Per esempio: il dirigente scolastico ha veramente il potere di assumere una decisione del genere per “motivi di urgenza” ?
E cosa accadrebbe se, a settembre, gli organi collegiali non dovessero ratificare il progetto ?
Interessante poi l’affermazione secondo la quale “trattandosi di ampliamento dell’offerta formativa, la delibera per il nuovo servizio rientra ovviamente nelle competenze del consiglio di circolo/istituto”, affermazione che prelude a contenziosi futuri fra collegi dei docenti e consigli di istituto.
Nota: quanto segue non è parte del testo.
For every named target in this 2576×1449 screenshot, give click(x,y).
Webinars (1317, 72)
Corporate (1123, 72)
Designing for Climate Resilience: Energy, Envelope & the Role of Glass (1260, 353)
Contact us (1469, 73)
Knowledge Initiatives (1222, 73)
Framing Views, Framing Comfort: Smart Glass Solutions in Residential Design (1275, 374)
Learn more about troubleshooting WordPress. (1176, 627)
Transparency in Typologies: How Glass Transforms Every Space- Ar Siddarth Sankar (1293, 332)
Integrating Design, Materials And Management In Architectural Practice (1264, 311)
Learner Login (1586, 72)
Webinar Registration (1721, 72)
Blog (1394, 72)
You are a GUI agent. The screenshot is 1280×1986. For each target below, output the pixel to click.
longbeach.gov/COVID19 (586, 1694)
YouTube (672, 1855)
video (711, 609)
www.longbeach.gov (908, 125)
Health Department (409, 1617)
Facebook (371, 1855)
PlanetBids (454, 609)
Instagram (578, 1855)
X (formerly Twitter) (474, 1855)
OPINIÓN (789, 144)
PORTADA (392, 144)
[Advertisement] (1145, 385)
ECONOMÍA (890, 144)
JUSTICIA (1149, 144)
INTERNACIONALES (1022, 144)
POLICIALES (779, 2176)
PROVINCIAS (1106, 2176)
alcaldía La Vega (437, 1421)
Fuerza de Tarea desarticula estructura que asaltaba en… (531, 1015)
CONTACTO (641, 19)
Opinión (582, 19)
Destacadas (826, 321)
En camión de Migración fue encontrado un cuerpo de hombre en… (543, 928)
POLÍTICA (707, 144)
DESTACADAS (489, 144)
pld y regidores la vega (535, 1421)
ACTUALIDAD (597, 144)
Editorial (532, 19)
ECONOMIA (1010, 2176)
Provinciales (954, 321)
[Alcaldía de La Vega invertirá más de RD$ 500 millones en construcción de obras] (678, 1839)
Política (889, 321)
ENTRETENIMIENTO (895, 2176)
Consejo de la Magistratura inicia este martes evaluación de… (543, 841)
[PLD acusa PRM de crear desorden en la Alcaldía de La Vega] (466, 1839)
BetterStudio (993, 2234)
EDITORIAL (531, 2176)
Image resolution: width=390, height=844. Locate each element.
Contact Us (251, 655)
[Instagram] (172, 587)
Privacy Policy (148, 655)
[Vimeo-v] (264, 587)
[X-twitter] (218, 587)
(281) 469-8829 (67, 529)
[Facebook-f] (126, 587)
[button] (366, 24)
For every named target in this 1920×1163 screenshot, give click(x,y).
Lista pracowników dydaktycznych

E che significa infine l’affermazione “potrà altresì essere sentito il collegio dei docenti, sezione scuola dell’infanzia” ? Forse che il collegio delle insegnanti di scuola dell’infanzia su tale materia avrebbe solo un poter consultivo ?
E’ molto strano, al contrario, che non si parli del coinvolgimento delle Rsu di Istituto almeno per quanto attiene l’intensificazione delle prestazioni lavorative del personale Ata (non c’è solamente il problema dei collaboratori scolastici della scuola dell’infanzia in cui verrebbe istituito il nuovo servizio, ma anche quello del personale amministrativo che verrebbe “caricato” di ulteriori compiti e incombenze).
Vedremo nei prossimi giorni se le organizzazioni sindacali interverranno sulla materia.